さて、ヘロデは占星術の学者たちにだまされたと知って、大いに怒った。そして、人を送り、学者たちに確かめておいた時期に基づいて、ベツレヘムとその周辺一帯にいた二歳以下の男の子を、一人残らず殺させた。(マタイによる福音書 2:16)


 松本零士先生のSF、「ミライザーバン」の中に、この逸話をモチーフにした掌編がある。


(松本零士「ミライザーバン」1巻より引用)

 話のオチは聖書のそれよりも練りこまれていて、なかなか心に残る一編となっている。ご興味がおありの方は、電子書籍でお確かめを……。

 ヘロデのしたことは人でなしの所業だが、はたして、一日あたり500件の人工妊娠中絶が行われているこの日本で、それを「残酷だ」と斬って捨てることができるや否や。しかもその多くが、若者の間で増えているのではなく、分別を知った30代、40代の夫婦の間で「もう子どもを育てる余裕がないから」という身勝手な理由で行われているのだ。
 ヘロデ王は2000年前にいるのではない。一見、裕福で幸せに見えているあなたの隣の家族がそうであるかもしれないのだ。

 これは上記の「ミライザーバン」よりホラーな現実である。

 ただ教会は、どのような事情を持った方でも愛を持って赦す。
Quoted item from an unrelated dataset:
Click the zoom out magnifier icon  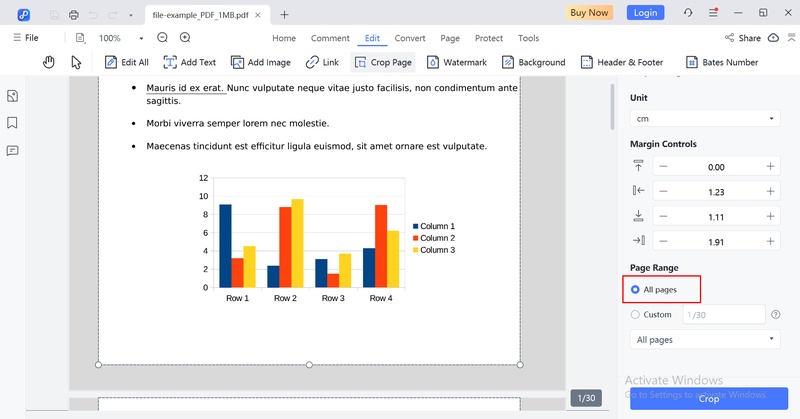coord(162,38)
特にパパ・フランシスコは、この問題にも前向きに取り組んでいらっしゃるようである。
 クリスチャンのわたしには、いわゆる水子供養≠ネどはわからないが、もし、自分の罪に悩んでいらっしゃる方がおられるのなら、一度、誰もいない昼のカトリック教会のお聖堂で、十字架の下で神さまにお祈りしてみられたらいかがだろう。
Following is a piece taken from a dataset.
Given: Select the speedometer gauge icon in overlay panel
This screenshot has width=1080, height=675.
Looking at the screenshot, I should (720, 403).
 さて、本日の「幼子殉教者」の祝日は、絶対に主日(日曜日)の典礼にはならないという悲しい宿命もある。
 なぜなら、主の降誕(12月25日)後八日の間にある主日は、自動的に「聖家族」の祝日となるからである。


(2014年12月28日主日の「聖書と典礼」。「幼子殉教者」ではなく「聖家族」の祝日が優先して祝われてしまう)

 カトリックは、洗礼時に洗礼名、いわゆるクリスチャンネームをつける。指導司祭がつけてくれる場合もあるし、自分で気に入ったものをつけていいよ、というケースもある。そのあたりはまちまちだ。
 一生、使う洗礼名であるし、後に変更は効かないから、これはなかなか悩むのである。
 最初に候補に挙がるのが、自分の誕生日の聖人。たとえばこの時期なら聖ステファノ。彼の殉教日12月26日が聖名祝日となっているので、その日が誕生日ならば「ステファノ鈴木太郎」とかつけるわけだ。これは明快でよい。なにか運命的なものも感じるしね。

 で――実は、わたしの誕生日が、今日なのである。12月28日。「幼子殉教者」。
 いろいろ調べてみたが「幼子殉教者」を洗礼名にしたという人は寡聞にして聞いたことがない。司祭や年季の入った信徒に聞いてみても「心当たりはないねぇ」という。

 洗礼志願者時代、こりゃあいっそのこと、この珍しい「幼子殉教者」を逆手にとって「幼子殉教者・結城恭介」という洗礼名もいいか、と悩んだ時期もあったが、結局、それほど「幼子殉教者」に思い入れがなかったので、別の聖人名にしてしまった。

 ちなみに、「洗礼名」「クリスチャンネーム」と書いてきたが、カトリック的には「霊名」と呼ぶのが一般的。しかも実を言えば、「霊名」は「洗礼名」ではなく「堅信名」の方を指すのが正しい。
 このあたりのことは、ここで書くとちとややこしくなってくるので、またそのうちに機会があったら書きましょう。

 というわけで「ハッピーバースデー自分」なのです。いやもう、めでたい歳でもありませんがね。
 なんにしろ、おかげさまで、もうひとつ、歳をとることができました。
 また一年、聖嬰児たちのとりなしがあることを祈って――。